WHAT THE TASK ASKS: Can you reproduce the data below word for word, starting at the line that contains "At what (x,y)" and ending with the last line of the data?

DATA FOR THIS TASK:
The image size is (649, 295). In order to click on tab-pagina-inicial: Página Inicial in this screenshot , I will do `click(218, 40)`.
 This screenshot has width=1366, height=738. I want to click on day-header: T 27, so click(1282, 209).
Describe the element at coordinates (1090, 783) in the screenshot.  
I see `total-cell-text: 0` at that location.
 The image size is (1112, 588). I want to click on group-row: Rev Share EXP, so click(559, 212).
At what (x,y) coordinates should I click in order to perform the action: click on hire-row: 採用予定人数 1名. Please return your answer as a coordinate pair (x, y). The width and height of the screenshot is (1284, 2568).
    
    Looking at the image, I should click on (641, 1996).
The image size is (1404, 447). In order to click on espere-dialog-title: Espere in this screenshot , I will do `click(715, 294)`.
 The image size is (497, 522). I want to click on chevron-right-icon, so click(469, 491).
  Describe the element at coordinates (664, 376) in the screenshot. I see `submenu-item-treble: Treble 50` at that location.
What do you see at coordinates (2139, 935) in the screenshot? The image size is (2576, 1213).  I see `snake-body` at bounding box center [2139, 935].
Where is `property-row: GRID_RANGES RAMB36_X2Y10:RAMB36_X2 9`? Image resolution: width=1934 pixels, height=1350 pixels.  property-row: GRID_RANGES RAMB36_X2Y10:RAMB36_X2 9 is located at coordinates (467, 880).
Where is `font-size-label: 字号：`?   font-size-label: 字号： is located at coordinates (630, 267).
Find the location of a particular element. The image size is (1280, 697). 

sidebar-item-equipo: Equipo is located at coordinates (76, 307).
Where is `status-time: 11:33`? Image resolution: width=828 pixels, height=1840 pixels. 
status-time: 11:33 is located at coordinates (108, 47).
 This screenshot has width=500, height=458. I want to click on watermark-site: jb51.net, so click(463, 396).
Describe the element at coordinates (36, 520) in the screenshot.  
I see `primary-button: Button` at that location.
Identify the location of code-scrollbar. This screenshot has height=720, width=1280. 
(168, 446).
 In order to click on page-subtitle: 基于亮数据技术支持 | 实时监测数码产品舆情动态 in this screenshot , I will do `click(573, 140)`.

ANSWER SPACE:
At what (x,y) coordinates should I click in order to perform the action: click on hire-row: 採用予定人数 1名. Please return your answer as a coordinate pair (x, y). The width and height of the screenshot is (1284, 2568).
    
    Looking at the image, I should click on (641, 1996).
The image size is (1404, 447). In order to click on espere-dialog-title: Espere in this screenshot , I will do `click(715, 294)`.
 The image size is (497, 522). I want to click on chevron-right-icon, so click(469, 491).
  Describe the element at coordinates (664, 376) in the screenshot. I see `submenu-item-treble: Treble 50` at that location.
What do you see at coordinates (2139, 935) in the screenshot? The image size is (2576, 1213).  I see `snake-body` at bounding box center [2139, 935].
Where is `property-row: GRID_RANGES RAMB36_X2Y10:RAMB36_X2 9`? Image resolution: width=1934 pixels, height=1350 pixels.  property-row: GRID_RANGES RAMB36_X2Y10:RAMB36_X2 9 is located at coordinates (467, 880).
Where is `font-size-label: 字号：`?   font-size-label: 字号： is located at coordinates (630, 267).
Find the location of a particular element. The image size is (1280, 697). 

sidebar-item-equipo: Equipo is located at coordinates (76, 307).
Where is `status-time: 11:33`? Image resolution: width=828 pixels, height=1840 pixels. 
status-time: 11:33 is located at coordinates (108, 47).
 This screenshot has width=500, height=458. I want to click on watermark-site: jb51.net, so click(463, 396).
Describe the element at coordinates (36, 520) in the screenshot.  
I see `primary-button: Button` at that location.
Identify the location of code-scrollbar. This screenshot has height=720, width=1280. 
(168, 446).
 In order to click on page-subtitle: 基于亮数据技术支持 | 实时监测数码产品舆情动态 in this screenshot , I will do `click(573, 140)`.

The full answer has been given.